Herbert Aaron Hauptman (February 14, 1917 – October 23, 2011) was an American mathematician and Nobel laureate. He pioneered and developed a mathematical method that has changed the whole field of chemistry and opened a new era in research in determination of molecular structures of crystallized materials. Today, Hauptman's direct methods, which he continued to improve and refine, are routinely used to solve complicated structures. It was the application of this mathematical method to a wide variety of chemical structures that led the Royal Swedish Academy of Sciences to name Hauptman and Jerome Karle recipients of the 1985 Nobel Prize in Chemistry.

Life
He was born in to a Jewish family in New York City, the oldest child of Leah (Rosenfeld) and Israel Hauptman. He was married to Edith Citrynell since November 10, 1940, with two daughters, Barbara (1947) and Carol (1950).

He was interested in science and mathematics from an early age which he pursued at Townsend Harris High School, graduated from the City College of New York (1937) and obtained an M.A. degree in mathematics from Columbia University in 1939.

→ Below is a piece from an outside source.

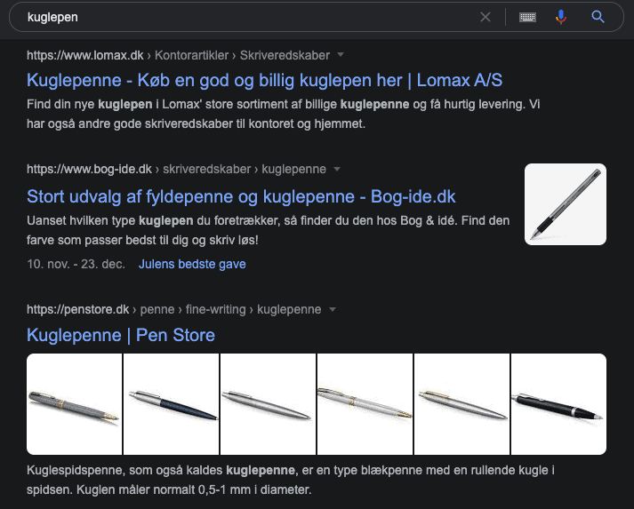
Task: Open the first gray-and-gold pen thumbnail
Action: 74,404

After the war he started a collaboration with Jerome Karle at the Naval Research Laboratory in Washington, D.C. and at the same time enrolled in the Ph.D. program at the University of Maryland, College Park. He received his Ph.D. from the University of Maryland in 1955 in physics, which is part of the University of Maryland College of Computer, Mathematical, and Natural Sciences. This combination of mathematics and physical chemistry expertise enabled them to tackle head-on the phase problem of X-ray crystallography. His work on this problem was criticized because, at the time, the problem was believed unsolvable.
By 1955 he had received his Ph.D. in mathematics, and they had laid the foundations of the direct methods in X-ray crystallography. Their 1953 monograph, "Solution of the Phase Problem I. The Centrosymmetric Crystal", contained the main ideas, the most important of which was the introduction of probabilistic methods through a development of the Sayre equation.

In 1970 he joined the crystallographic group of the Medical Foundation of Buffalo of which he was Research Director in 1972. During the early years of this period he formulated the neighborhood principle and extension concept. These theories were further developed during the following decades.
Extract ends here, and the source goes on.